The policy followed by Israel to continue the systematic colonization of the occupied Arab territories puts us before a new kind of colonialist system, the most horrid kind of colonialism history has ever known. Because Israel has not only occupied Palestine but it has also introduced racial discrimination and carried out persecutions at an unprecedented level; at the same time two million Palestinians have been expelled from their homeland, displaced by two million foreigners coming from other countries to colonize their lands.

It is well known that behind a colonial question there is an international question, since colonial problems have been definitively incorporated into international policy and law. Under classical colonialism the colonized people were kept on their own land, but Zionism practices a difference kind of colonialism under which it disperses a whole people, expelling them from their territory and substituting them with immigrants, conquerors and racists from all corners of the earth. More than twenty years after the process of decolonization began in the world, Israel is still insisting on this form of colonialism.

It is evident that the full participation of the people of Palestine and of their sole legitimate representative, the Palestine Liberation Organization, is an imperative condition for the solution of the Palestinian problem. Any other state or person claiming to represent them cannot have the same validity, since it is inconceivable that third parties not invested with any power to act be admitted as representatives. The Palestinian people cannot be forced nor are they under any obligation to accept that others scheme in their name. It is highly suspicious to note that these unusual initiatives organized by the Zionists, their friends and some traitors of the Palestinian people have come up after the conspiracy to create a news blackout on the Palestinian question had been destroyed, after the General Assembly

had discussed all aspects of the matter in 1974; and when the Palestinian struggle became part of the national liberation struggle of numerous peoples of Asia, Africa and Latin America. When the United States asks people to refrain from using "incendiary rethoric", what is left for those suffering under the Zionist boot ?

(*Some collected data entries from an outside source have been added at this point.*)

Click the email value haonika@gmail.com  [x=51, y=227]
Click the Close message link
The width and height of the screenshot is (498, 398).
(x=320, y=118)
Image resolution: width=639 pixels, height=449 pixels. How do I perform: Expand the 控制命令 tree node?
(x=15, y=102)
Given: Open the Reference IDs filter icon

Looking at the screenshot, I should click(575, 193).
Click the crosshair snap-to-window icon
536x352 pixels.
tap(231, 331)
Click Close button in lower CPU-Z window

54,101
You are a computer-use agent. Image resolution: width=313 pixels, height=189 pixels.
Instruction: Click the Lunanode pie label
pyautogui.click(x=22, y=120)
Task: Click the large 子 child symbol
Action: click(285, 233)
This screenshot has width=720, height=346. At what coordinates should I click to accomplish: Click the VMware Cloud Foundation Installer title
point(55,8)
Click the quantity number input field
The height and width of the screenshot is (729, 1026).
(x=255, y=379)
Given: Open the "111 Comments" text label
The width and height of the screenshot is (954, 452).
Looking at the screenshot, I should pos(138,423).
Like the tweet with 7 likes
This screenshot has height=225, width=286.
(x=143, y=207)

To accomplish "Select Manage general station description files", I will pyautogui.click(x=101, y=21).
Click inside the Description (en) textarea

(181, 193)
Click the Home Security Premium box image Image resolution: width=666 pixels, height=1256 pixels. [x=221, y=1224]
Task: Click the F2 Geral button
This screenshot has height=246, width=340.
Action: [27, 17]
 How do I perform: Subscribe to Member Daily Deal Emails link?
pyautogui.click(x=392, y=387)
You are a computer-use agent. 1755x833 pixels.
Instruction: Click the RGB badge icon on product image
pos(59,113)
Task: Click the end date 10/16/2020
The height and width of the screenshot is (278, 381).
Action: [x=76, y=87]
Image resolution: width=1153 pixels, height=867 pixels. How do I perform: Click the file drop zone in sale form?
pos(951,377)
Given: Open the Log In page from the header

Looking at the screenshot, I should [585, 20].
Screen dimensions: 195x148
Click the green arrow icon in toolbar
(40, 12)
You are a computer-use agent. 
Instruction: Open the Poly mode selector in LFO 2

An international imperialist, racist, colonialist and Zionist conspiracy has been organized for decades to trample the rights of the Palestinian people. There is an ominous period of time that goes from the Balfour Declaration to Camp David. The Camp David agreements do not even mention the fundamental rights of the Palestinian people or the relevant role of the Palestine Liberation Organization; they are the cover necessary to send weapons to the Zionist régime; they not only hinder a solution to the situation, since they intensify it, but they also accelerate Israel's gross aggressiveness and constitute a recognition of Zion's demands backed by the United States – they are, in a word, a new step towards a greater Israel. And what if according to El Sadat these agreements imply a legal obligation for Israel ? What legal obligation ? Does anyone believe that Israel will ever fulfil its legal obligations ? Who has any faith in El Sadat ? How right the members of the Arab League are when they describe these agreements as an aggression against the rights of the Palestinian people and the rest of the Arab nation: We must also remember Resolution 34/65 B approved in 1979,  according to which those agreements and others like them are null and void, since they attempt to determine the future of the Palestinian people and of the Arab territories occupied by Israel in 1967.

Today's Zionist territorial expansion can best be illustrated with the iniquitous series of activities that started the territorial expansion of the United States in the 19th century. Could Israel have done what it did, and what it still does, and would it have acted as it has without the unlimited support of the United States ? According to the United States, it is difficult to enforce the rights of the Palestinian people in a practical and realistic way. The United States has stated that the realities of the United Nations are different from those of the outside world, that there are two worlds: one of reality and another of the United Nations. What is the world of reality for the Yankees ?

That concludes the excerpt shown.